Last Updated on: 5th October 2014, 12:30 pm
Wow. This is just weird. Apparently, some scammers have started phoning and emailing people pretending to be Regions Bank. They ask them to call this other number and give out their credit card number, expiry date and other info. But what’s the weirdest part is when the scammer phones, people’s caller ID’s have been popping up the words “this is a scam,” and the people who provide the caller ID databases can’t seem to explain why that’s happening, or at least that’s how I understand it. Maybe someone can straighten me out.

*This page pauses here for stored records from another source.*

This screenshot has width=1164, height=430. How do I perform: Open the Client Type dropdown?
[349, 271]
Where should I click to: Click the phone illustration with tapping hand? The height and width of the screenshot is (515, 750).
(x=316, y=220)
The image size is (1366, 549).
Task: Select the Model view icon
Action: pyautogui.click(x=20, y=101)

Here’s the point where I go on my old tyrade. If you get a call from a number asking you to give personal data, don’t give it like an obedient little sheep. Google is a wonderful tool, as is your bank. If the call you receive asking for data is automated, hang up on it and google the number if you have a caller ID. If you don’t have caller ID, call your bank and ask if they need you to renew information, or go visit your local branch. If there’s an actual human on the other end of the phone asking for info, say you don’t give personal data over the phone and let the human have a nice meeting with the dial tone. If you don’t google the number or ask your bank, just go with your gut. If something feels wrong, it probably is, and you’ll be a lot better off if you just don’t respond. If the bank really wants to get a hold of you, they will send you a letter in the mail, or you’ll find your credit card has been frozen until you give them what they need, or something. The bank doesn’t just go away. These scammers will give up.

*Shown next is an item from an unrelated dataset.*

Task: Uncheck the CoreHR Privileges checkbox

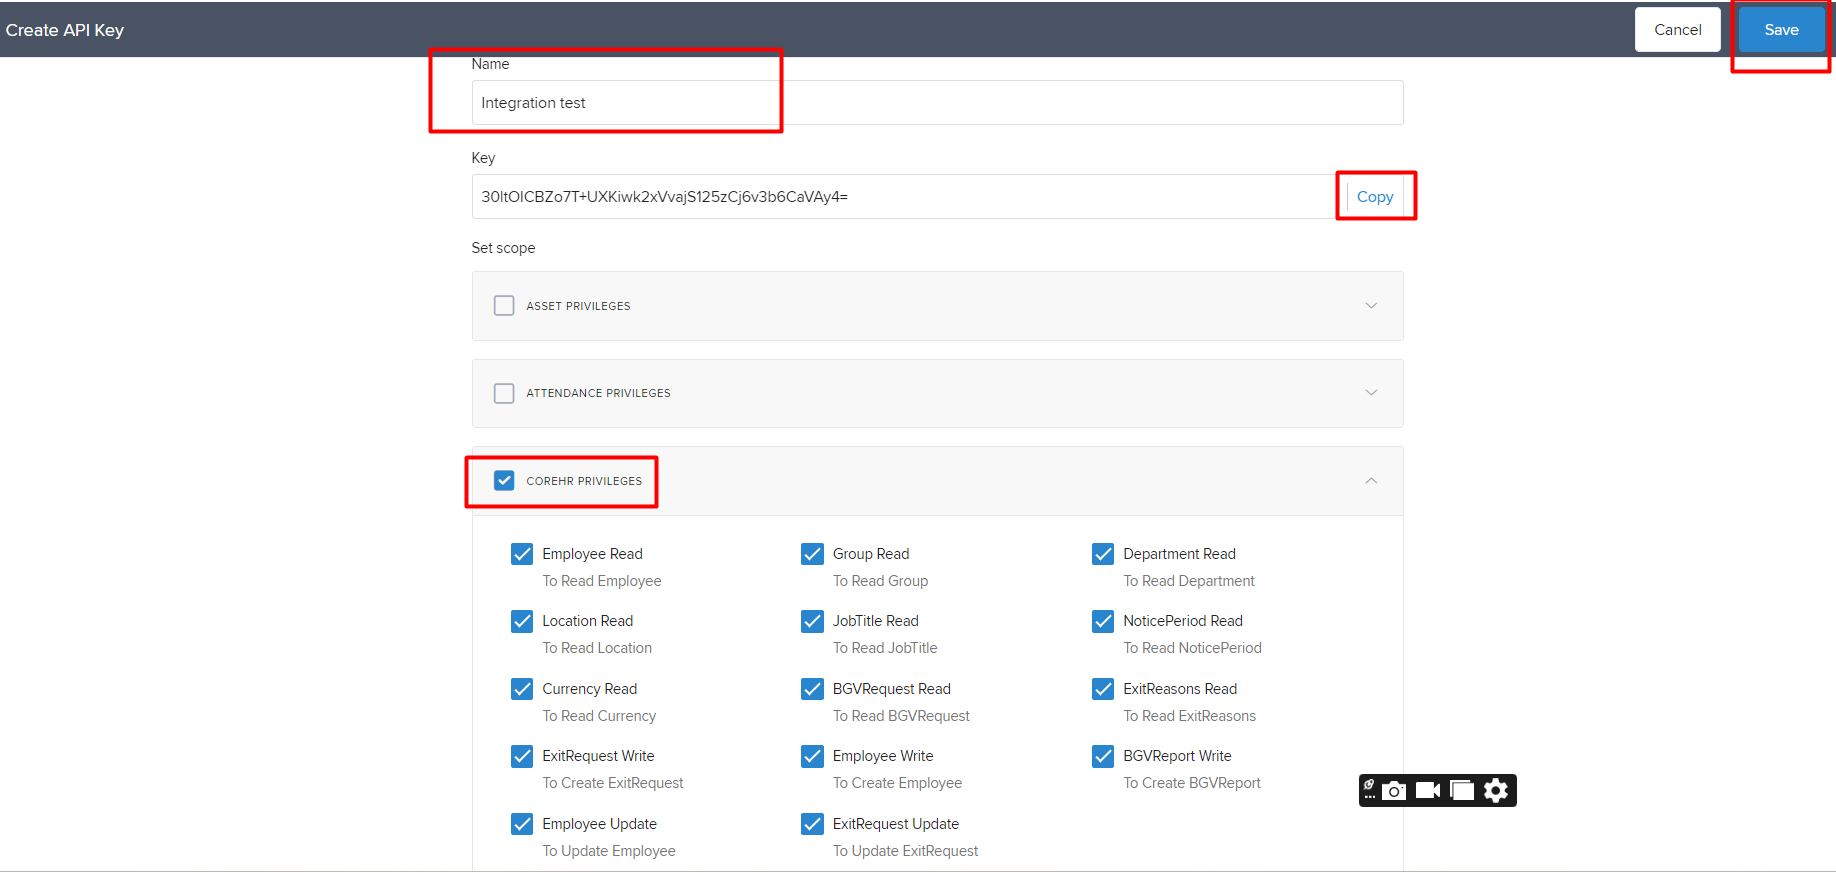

I have to admit the people perpetrating this scam are persistent. Not only do they have the person’s phone number, but their email address, which makes me wonder how much data they’ve stolen already. I could see some people thinking “well, the bank does have both my phone and email address, it must be real.” So I could see a lot of people falling for this one. All I know is if you have caller ID, and your caller ID says “this is a scam,” and you still call it and give out the data, you’ve just crossed over the victim/retard bridge, never to return.